Given that Jobber has made only around $100 million from $13 billion in gross sales, you can see the push that the company has to scale. But the market is massive — there are around 6.2 million home service businesses just in North America, and some $600 billion is spent annually on home services — and so the opportunity that Jobber and its investors see is as clear as a new window pane.

It has 600 employees now and will be hiring more. It hasn’t laid off anyone in this latest downturn. It’s raised $176 million to date.

Jobber today focuses on SMBs and sole traders — Pillar says its “sweet spot” is small businesses with fewer than 20 employees, with many of its customers numbering just one or two people — and it has users in some 60 markets, although the U.S. and Canada are by far its biggest countries. Its premise is that while a lot of these tradespeople have managed for generations to operate their businesses with absolutely no technology whatsoever, mobile phones have opened the door to making their work lives significantly more efficient.

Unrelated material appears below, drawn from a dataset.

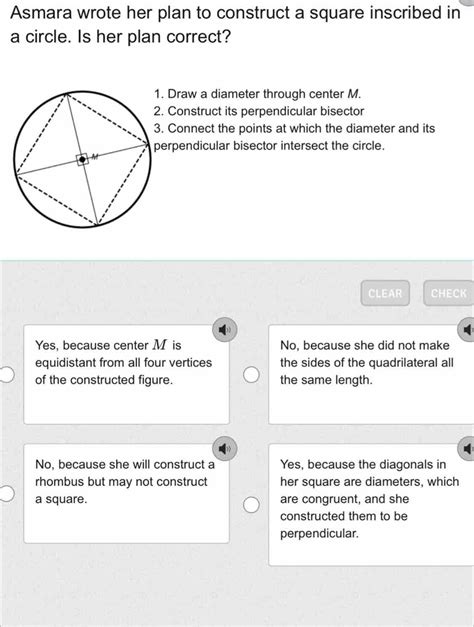
Task: Click step 2 'Construct its perpendicular bisector' text
Action: [259, 111]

“There has not been a lot of tech services for the home services industries, but we are still seeing a lot of adoption of technology by those users,” Pillar noted, and the fact that so many of them already have these computers in their pockets, and are using them for so many other services in their lives, has led home services people to expect and be ready to adopt more tools for their own jobs. At the same time, he added, providing invoices and other tools to those pros’ customers not only makes the business easier to manage, but makes it more professional.

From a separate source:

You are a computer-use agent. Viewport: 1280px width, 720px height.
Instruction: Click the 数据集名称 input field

“Consumers are expecting more tech-enabled experiences, just as they can now order cars, groceries and more using apps,” he said.

Jobber’s app covers a wide variety of functions, from invoicing and payments through to booking and managing appointments, as well as some marketing tools both for sending out e-mails but also building and sending out quotes, and also a lending feature for credit lines for its users. The billing remains one of the biggest and most popular usages, said Pillar. Billing integrates with accounting platforms made by third parties.

Down the line, Jobber wants to build in more technology tools to bring users along into newer ways of engaging with the app and expanding their businesses. This includes potentially more video integrations to carry out remote assessments — although some of this can already be done using, say, FaceTime or other chatting apps — as well as what sounds like more analytics.

“We want to understand the health of our customers,” said Pillar, “how many jobs they’re getting, what the values are of those, how many quotes turn into jobs. Are they charging more but doing less?” One area in which it does not want to play is discoverability: Platforms like Google Maps, or Yelp, or HomeAdvisor, he said, are doing enough here and he doesn’t want to pit customers against each other in a race to the bottom for their customers.

The company has seen a surge of usage in particular in the last couple of years due to some of the big trends that emerged during the COVID-19 pandemic. Consumers started to spend more time in their homes — whether they have just moved into new digs or are sprucing up existing places — and that brought more attention to what needed fixing or cleaning, as well as more wear and tear on those environments. All of that has spelled a strong pipeline of customers and activity, and now investment.

“We believe Jobber is bringing much-needed innovation to the small business segment, a category that has been traditionally underserved by technology solutions and is still in the early stages of digital adoption,” said Aaron Goldman, managing director and head of enterprise tech investing for General Atlantic, in a statement. “With a platform that is purpose-built for the home service category, Jobber has an opportunity to continue deepening its value as the platform of choice with its customers. We are pleased to partner with Sam and the Jobber leadership team as they focus on strategic growth and continued product expansion.” Goldman has joined Jobber’s board with this round.